### Stated goal 1:
Answer these questions using the article below, and mark each answer (a), (b) or (c):
(a) To whom was the legal letter handed when it was delivered?
(b) On what date did the Far Right activist visit Stuchbery's home overnight?
(c) At what event did Lucy Brown claim Stuchbery incited protesters to attack her?
### Stated goal 2:
Can you summarize the article below in two sentences?

After the targeting of a Byline Times writer and then death threats against the author of a parliamentary petition, it looks like right-wing publications are pandering to the incitement tactics of the extreme Far Right – fake claims of violence.

Just over a month ago, Byline Times writer Mike Stuchbery helped crowdfund a legal letter, claiming defamation of a young Syrian refugee, to be sent to the home of the Far Right activist, ‘Tommy Robinson’. The letter was delivered in daytime by one person, and handed to waiting police officers.

In response, the Far Right activist visited Stuchbery’s home several times overnight on the 4 March, accompanied by friends, live streaming banging on his doors and windows and making a number of threats and defamatory accusations. He later claimed in a videoed interview that Stuchbery had sent a car load of six ‘masked Antifa’ (anti-fascist activists) to his home.

This ‘reverse terror’ tactic became the basis of a month long campaign of intimidation led by other figures linked to international Far Right movements.

Now it seems the trend has accelerated, with right-wing blogs and newspapers actively copying the incendiary terror tactics of extremists.

Lucy Brown, a right-wing ‘journalist’ (recently interviewed for a BBC 4 Radio documentary) claimed that Stuchbery incited protesters to attack her at a Generation Identity conference in early 2018. There is no evidence Mike Stuchbery did this. Generation Identity recently came under scrutiny in the wake of the deadly attacks on mosques in Christchurch, New Zealand, two weeks ago, as the killer repeated much of the group’s rhetoric in his manifesto and was reported to have made a donation.

### Entries:

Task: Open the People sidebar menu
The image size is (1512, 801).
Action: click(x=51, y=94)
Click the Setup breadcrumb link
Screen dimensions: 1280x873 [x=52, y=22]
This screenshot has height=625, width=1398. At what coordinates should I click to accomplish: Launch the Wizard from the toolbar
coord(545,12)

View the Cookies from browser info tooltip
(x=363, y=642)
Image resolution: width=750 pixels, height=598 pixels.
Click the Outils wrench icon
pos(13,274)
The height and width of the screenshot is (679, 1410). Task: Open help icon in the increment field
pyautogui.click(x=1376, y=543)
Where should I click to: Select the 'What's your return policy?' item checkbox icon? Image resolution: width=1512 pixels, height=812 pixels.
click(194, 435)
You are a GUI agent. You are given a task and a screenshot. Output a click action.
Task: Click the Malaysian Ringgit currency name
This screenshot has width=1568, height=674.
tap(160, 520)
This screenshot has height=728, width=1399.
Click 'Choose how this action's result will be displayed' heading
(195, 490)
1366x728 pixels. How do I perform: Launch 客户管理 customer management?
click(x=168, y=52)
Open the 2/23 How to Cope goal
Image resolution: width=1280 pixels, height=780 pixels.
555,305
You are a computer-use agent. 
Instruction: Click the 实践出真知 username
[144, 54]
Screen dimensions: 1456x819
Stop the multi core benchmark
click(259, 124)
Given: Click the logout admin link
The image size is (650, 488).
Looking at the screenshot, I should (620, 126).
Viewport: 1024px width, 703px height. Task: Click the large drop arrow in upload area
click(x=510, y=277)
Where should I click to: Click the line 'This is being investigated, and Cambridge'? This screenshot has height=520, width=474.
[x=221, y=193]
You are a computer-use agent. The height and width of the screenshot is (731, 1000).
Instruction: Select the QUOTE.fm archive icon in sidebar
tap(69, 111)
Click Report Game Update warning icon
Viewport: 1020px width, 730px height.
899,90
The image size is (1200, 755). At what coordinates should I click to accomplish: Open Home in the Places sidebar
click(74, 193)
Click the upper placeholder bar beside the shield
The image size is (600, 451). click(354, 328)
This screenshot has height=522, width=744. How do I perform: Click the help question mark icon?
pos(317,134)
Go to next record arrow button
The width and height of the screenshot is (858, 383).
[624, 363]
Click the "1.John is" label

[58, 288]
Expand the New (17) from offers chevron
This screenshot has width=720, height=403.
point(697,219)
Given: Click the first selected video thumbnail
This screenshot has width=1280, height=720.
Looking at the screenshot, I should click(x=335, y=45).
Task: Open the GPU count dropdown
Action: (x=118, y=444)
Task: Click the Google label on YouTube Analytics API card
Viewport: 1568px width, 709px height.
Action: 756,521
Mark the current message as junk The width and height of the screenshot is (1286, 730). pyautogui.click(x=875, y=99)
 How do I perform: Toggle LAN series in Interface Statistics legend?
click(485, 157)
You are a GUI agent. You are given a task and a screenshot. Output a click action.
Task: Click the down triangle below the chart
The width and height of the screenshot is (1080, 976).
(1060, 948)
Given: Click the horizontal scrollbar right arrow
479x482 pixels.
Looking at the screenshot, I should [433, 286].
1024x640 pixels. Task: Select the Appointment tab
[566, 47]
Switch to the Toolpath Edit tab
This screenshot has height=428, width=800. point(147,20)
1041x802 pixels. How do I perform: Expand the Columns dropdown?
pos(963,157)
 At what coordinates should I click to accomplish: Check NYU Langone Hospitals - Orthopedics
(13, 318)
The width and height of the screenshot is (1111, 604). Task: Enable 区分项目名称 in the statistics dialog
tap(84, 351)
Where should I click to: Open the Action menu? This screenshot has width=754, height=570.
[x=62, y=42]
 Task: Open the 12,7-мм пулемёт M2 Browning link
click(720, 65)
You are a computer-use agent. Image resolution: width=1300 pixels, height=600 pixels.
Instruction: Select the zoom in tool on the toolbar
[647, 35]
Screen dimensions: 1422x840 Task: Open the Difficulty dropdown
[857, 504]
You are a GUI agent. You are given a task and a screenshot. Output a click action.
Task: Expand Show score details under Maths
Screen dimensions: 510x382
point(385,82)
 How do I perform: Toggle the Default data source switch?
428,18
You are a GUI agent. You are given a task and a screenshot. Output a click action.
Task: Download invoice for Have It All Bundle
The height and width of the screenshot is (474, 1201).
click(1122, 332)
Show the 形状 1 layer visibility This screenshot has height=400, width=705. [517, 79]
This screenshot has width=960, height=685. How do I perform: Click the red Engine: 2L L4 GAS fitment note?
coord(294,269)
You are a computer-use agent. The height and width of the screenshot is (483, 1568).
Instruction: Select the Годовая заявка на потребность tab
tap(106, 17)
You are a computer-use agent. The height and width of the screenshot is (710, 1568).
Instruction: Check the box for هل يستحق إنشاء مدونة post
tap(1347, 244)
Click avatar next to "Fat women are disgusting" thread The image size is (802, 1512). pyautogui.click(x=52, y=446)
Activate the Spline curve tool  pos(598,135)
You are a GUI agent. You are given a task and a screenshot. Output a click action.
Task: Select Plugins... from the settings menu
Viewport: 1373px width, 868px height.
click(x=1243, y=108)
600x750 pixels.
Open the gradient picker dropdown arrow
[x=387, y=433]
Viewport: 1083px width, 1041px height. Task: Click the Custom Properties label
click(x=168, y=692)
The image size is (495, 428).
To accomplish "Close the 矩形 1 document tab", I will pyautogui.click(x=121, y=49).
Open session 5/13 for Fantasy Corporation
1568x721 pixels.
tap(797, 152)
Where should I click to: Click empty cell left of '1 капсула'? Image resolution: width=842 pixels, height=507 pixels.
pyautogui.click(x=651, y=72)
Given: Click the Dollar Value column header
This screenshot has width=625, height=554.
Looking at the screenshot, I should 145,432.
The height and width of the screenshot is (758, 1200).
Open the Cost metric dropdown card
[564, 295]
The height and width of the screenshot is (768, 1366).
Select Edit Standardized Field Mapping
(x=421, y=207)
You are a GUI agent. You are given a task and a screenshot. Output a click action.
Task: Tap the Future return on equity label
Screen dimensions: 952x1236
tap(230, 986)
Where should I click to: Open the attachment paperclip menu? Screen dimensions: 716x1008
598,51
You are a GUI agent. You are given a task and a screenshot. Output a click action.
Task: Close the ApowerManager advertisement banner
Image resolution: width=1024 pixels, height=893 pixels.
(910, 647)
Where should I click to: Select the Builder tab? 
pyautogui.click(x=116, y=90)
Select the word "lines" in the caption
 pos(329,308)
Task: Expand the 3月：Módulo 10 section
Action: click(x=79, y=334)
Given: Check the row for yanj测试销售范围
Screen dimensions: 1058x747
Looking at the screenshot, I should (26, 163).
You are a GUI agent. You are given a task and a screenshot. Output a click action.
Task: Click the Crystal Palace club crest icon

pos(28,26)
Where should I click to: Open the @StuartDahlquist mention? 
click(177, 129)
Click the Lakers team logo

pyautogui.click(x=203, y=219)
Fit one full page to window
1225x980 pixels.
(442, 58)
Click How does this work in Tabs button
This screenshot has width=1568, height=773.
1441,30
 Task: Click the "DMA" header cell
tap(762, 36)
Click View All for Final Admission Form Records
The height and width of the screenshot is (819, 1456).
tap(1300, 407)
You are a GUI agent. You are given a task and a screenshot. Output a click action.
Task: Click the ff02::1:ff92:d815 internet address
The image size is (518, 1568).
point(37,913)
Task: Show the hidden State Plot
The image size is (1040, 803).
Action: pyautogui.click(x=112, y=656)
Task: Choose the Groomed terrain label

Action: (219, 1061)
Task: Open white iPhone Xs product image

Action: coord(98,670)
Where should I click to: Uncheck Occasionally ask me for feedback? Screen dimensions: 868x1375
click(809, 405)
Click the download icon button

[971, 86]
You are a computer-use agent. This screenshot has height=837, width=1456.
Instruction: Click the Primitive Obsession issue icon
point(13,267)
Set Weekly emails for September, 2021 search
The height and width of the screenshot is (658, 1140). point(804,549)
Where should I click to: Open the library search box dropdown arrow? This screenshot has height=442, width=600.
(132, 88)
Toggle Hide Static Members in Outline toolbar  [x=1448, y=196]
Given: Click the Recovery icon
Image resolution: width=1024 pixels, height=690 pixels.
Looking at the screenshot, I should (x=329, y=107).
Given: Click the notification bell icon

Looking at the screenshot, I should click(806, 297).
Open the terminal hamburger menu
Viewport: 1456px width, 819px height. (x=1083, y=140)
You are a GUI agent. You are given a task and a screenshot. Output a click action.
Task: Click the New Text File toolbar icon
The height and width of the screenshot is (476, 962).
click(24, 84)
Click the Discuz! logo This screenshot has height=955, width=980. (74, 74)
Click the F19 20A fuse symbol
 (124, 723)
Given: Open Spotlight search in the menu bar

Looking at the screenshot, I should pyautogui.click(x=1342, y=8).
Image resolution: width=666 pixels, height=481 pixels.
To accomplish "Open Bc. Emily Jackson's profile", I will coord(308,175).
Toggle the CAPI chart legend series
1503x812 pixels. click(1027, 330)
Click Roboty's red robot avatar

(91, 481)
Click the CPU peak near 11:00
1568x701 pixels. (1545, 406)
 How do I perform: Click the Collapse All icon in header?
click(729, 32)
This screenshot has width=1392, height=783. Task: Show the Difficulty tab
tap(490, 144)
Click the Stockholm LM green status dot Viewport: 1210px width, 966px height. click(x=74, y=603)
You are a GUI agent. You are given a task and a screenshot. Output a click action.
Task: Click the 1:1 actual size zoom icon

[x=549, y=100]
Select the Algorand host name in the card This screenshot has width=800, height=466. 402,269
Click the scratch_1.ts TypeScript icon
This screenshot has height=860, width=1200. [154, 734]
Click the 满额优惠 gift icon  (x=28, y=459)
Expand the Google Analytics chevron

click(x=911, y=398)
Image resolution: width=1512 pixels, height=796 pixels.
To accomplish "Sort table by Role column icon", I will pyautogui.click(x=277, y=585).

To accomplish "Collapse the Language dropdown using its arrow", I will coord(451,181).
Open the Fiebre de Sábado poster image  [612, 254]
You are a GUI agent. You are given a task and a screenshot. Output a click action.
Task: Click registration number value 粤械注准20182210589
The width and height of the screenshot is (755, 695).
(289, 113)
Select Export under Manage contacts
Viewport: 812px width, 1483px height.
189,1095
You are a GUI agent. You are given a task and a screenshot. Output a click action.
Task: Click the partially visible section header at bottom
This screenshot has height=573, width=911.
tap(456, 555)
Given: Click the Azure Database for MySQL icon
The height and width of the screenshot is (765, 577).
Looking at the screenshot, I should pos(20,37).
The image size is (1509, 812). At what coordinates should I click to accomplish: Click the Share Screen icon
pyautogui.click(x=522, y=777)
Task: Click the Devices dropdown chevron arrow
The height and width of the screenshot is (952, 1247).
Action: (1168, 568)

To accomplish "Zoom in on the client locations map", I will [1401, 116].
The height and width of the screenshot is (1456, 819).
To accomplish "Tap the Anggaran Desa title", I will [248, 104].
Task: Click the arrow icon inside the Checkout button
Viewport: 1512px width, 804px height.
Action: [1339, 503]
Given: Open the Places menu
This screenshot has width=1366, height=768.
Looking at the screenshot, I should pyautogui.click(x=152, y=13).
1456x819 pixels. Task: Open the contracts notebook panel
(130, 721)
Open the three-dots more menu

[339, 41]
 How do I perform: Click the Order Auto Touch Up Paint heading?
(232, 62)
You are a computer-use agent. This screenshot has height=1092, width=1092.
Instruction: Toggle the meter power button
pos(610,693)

### Task solution 1:
(a) It was handed to waiting police officers.
(b) 4 March.
(c) A Generation Identity conference in early 2018.

### Task solution 2:
After Byline Times writer Mike Stuchbery helped crowdfund a legal letter to Far Right activist 'Tommy Robinson', Robinson visited Stuchbery's home several times overnight with friends, livestreaming threats, and later claimed Stuchbery had sent six masked Antifa to his home. The article says this 'reverse terror' tactic fueled a month-long intimidation campaign and is now being copied by right-wing blogs and newspapers, citing right-wing 'journalist' Lucy Brown's claim, for which there is no evidence, that Stuchbery incited protesters to attack her.